Già da tempo la storiografia ha messo in evidenza come la
Chiesa nei confronti di milites, indisciplinati e violenti abbia
svolto, fin dall’alto medioevo, una azione tendente alla loro
conversio e, quindi, alla loro integrazione al servizio delle
finalità spirituali e degli interessi della Chiesa stessa
1.
Nel X e XI secolo i Pontificalia raccolgono una serie di
benedictiones e consacrationes della spada, e riportano esempi
di Ordo ad armandum ecclesiae defensorem vel alium militem o di
Benedictio ensis noviter succinti 2
che mostrano chiaramente l’intenzione di sacralizzare la
cavalleria. A questo si aggiunge la nascita ed il rafforzarsi di
culti verso santi cavalieri e verso eroi martiri. Si incoraggia
il culto di San Michele arcangelo e si attiva la
militarizzazione di santi cristiani che farà diventare
l’apostolo Giacomo cavaliere celeste e protettore della
Reconquista. Ma non solo lui: in sostegno delle truppe cristiane
che combattono gli infedeli, appaiono santi “militari” come
Giorgio, Demetrio, Teodoro, Mercurio, Martino e la stessa
Vergine Maria. Lungo il Camino de Santiago, diverranno matamoros
perfino il mite costruttore di ponti Santo Domingo de la
Calzada, San Millán de la Cogolla e lo stesso Sant’Isidro di
León viene rappresentato a cavallo con la spada fiammeggiante
nell’atto di scagliarsi contro gli infedeli
3.
Il processo, che si sviluppa attraverso varie fasi delle quali
la tregua dei è un significativo passaggio
4, introduce nell’ambiente dei milites il
principio, riflesso in tutta la letteratura cavalleresca, che il
cavaliere, oltre ad essere miles Christi e defensor Ecclesiae
deve essere protettore dei deboli, delle vedove e dei pauperes
in genere. Una categoria quest’ultima della quale facevano
parte, a buon diritto, i peregrini.
Questa unione che alimenterà lo stretto rapporto tra
cavalleria e pellegrinaggio si consolida nella prima metà
dell’undicesimo secolo, allorché insieme ai pellegrini, che si
dirigevano verso il santo sepolcro, lungo strade divenute più
insicure a causa del radicalismo selgiuchida, si aggiungono
sempre più frequentemente a loro protezione, ed essi stessi
pellegrini, numerosi cavalieri.
I pellegrini, d’altro canto, nelle situazioni più pericolose,
tendevano naturalmente a raggrupparsi in schiere numerose,
dotate spesso di strutture di autodifesa. Pellegrini cavalieri,
o pellegrini protetti da cavalieri, quindi, si iniziano ad
incontrare sulle strade per Gerusalemme, subito dopo il Mille,
intessendo un legame che diverrà istituzionalmente definito con
la nascita degli ordini militari. Di questa necessità se ne ebbe
prova durante il pellegrinaggio a Gerusalemme, organizzato, nel
1065, dall’arcivescovo Siegfrid di Magonza, dai vescovi Gunter
di Bamberga, Ottone di Ratisbona, Wilhelm di Ytrecth e molti
altri che guidavano verso la Terrasanta circa 7000 pellegrini
5. Questi, in prossimità
ormai di Gerusalemme, vennero assaliti dagli arabi e solo in
parte riuscirono a salvarsi, armi alla mano e con l’intervento
provvidenziale di rinforzi. Una vicenda che, anche attraverso le
cronache di Lamberto di Ersfeld, influì notevolmente nella
preparazione della prima crociata che possiamo considerare,
perlomeno nella sua fase iniziale, come un pellegrinaggio armato
che tenta di aprirsi la strada verso i luoghi santi.
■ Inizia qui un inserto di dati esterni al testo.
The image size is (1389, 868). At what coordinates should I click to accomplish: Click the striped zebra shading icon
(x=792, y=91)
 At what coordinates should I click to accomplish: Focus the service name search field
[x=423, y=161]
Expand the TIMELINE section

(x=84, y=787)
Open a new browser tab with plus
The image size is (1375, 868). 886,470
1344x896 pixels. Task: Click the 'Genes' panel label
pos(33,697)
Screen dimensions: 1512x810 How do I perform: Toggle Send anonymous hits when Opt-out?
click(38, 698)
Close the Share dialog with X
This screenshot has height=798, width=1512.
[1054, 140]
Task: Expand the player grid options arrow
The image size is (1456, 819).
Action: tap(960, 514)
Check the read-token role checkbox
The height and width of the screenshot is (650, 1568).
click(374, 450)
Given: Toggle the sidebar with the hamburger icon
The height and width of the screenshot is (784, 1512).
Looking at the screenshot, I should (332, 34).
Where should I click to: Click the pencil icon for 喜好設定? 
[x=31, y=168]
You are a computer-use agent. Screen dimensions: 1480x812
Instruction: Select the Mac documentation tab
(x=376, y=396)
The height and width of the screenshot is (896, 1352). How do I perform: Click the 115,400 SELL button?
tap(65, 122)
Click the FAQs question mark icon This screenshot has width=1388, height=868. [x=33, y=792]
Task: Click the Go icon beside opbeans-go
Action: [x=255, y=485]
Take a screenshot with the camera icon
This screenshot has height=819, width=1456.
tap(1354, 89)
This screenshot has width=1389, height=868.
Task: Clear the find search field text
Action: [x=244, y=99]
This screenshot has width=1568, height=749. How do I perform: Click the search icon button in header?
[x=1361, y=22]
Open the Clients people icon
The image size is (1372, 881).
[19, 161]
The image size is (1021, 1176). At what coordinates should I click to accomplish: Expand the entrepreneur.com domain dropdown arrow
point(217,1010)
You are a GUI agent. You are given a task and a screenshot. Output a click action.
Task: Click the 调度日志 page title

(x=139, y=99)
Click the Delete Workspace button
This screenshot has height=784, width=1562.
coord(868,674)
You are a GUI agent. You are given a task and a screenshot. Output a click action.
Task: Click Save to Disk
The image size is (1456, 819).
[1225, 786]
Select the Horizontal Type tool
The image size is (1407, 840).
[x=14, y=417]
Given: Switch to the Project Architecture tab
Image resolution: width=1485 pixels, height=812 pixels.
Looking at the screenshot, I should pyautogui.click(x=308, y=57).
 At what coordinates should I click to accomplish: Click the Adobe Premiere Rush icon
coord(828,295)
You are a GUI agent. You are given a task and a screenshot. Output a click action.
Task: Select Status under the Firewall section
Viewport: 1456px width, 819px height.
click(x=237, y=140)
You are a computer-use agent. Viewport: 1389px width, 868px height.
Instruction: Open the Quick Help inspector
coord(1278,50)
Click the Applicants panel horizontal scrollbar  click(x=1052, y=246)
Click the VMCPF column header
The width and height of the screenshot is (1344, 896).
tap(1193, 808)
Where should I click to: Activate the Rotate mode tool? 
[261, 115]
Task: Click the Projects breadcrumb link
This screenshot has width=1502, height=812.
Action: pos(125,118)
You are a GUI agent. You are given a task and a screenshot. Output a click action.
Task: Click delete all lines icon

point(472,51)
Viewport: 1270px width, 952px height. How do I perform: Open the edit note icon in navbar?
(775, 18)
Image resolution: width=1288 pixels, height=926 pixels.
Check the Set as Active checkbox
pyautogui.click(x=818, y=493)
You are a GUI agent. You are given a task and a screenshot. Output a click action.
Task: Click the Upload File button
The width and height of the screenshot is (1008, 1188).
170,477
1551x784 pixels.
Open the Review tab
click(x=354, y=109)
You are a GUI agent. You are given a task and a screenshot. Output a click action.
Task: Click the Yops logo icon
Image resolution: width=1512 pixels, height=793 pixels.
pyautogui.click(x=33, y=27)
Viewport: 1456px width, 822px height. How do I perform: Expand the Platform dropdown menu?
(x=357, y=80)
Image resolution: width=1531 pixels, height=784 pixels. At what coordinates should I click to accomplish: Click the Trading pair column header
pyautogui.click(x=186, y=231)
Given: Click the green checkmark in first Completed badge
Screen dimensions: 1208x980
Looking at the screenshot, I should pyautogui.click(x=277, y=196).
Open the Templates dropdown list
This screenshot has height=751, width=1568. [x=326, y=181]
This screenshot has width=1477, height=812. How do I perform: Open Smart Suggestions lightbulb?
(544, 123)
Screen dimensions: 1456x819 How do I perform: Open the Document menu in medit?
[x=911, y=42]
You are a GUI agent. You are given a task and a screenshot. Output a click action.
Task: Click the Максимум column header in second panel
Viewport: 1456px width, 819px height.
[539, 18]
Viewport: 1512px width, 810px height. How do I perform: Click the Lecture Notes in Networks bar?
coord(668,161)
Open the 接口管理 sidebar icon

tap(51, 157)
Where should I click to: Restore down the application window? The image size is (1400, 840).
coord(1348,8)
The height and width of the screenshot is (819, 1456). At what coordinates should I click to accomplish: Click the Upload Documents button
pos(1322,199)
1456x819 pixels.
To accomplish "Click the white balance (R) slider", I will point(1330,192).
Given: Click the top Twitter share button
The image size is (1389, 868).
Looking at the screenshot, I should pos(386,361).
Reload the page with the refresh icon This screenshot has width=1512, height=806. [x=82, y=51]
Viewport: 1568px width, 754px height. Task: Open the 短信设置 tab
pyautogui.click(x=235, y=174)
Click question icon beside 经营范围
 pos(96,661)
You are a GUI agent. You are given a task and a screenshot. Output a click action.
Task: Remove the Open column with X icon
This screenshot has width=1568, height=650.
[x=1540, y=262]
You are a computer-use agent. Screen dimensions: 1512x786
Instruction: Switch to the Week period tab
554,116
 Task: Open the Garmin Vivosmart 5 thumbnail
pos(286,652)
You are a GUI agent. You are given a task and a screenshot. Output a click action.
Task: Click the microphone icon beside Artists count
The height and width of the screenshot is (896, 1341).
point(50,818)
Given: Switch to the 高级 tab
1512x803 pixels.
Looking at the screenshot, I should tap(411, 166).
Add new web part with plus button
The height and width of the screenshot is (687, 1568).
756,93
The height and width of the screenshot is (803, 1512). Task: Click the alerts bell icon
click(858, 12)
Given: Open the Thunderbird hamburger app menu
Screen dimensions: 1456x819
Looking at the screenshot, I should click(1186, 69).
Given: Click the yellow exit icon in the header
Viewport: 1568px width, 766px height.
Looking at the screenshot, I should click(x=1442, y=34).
D’altro canto già da tempo le strade per Gerusalemme erano
percorse da cavalieri pellegrini. Basti pensare all’abitudine,
sorta all’interno della guardia mercenaria varega, di andare in
pellegrinaggio da Costantinopoli ai luoghi santi al termine
della ferma. V’è la memoria di un tale Kolsleggr che raggiunse
Gerusalemme nel 992, seguito nel 1034 da Haroldo Hadrada uno dei
vareghi più noti 6.
Insieme a loro sono conosciuti i viaggi di pellegrini scandinavi
che per mare spesso dopo essersi fermati in quella che
chiamavano Jakobland, si dirigevano a Gerusalemme
7. È facile pensare che molti di
questi pellegrini provenienti dall’ambiente militare compissero
il viaggio con le proprie mani.
Allo stesso modo i grandi signori di cui le cronache lasciano
memoria del pellegrinaggio gerosolimitano, come Giuditta
duchessa di Baviera, cognata dell’Imperatore Ottone I nel 970, o
come i conti di Ardèche, di Vienne, di Verdun, d’Arcy, di Anhalt
o di Gorizia 8, con ogni
probabilità viaggiavano con una scorta armata.
Inoltre, per contrapporsi all’espansione selgiuchida, i
basilei bizantini, oltre agli scandinavi della guardia varega,
avevano preso l’abitudine di arruolare cavalieri normanni in
parte destinati a rafforzare l’esercito, in parte destinati alla
protezione delle strade che portavano ad Antiochia e in
Terrasanta.
Non dobbiamo certamente stupirci, quindi, se, intorno all’anno
mille, sulle strade per Gerusalemme, appaiono insieme ai
pellegrini penitenti, devoti e timorati, altri pellegrini in
armi per la propria difesa e per la difesa dei gruppi che ad
essi si aggregavano 9.
Un altro elemento che tende a spiegare il legame più stretto
tra queste due figure va visto nel fatto che, oltre alla
vicinanza fisica e alla condivisione di comuni rischi e
pericoli, si instaura tra peregrini e milites crucesignati una
forte unità mentale basata sulla similitudine dei vari privilegi
temporali e spirituali che riguardavano sia gli uni che gli
altri 10, ribadita anche
da quella crux super vestem che li accomunava ed identificava.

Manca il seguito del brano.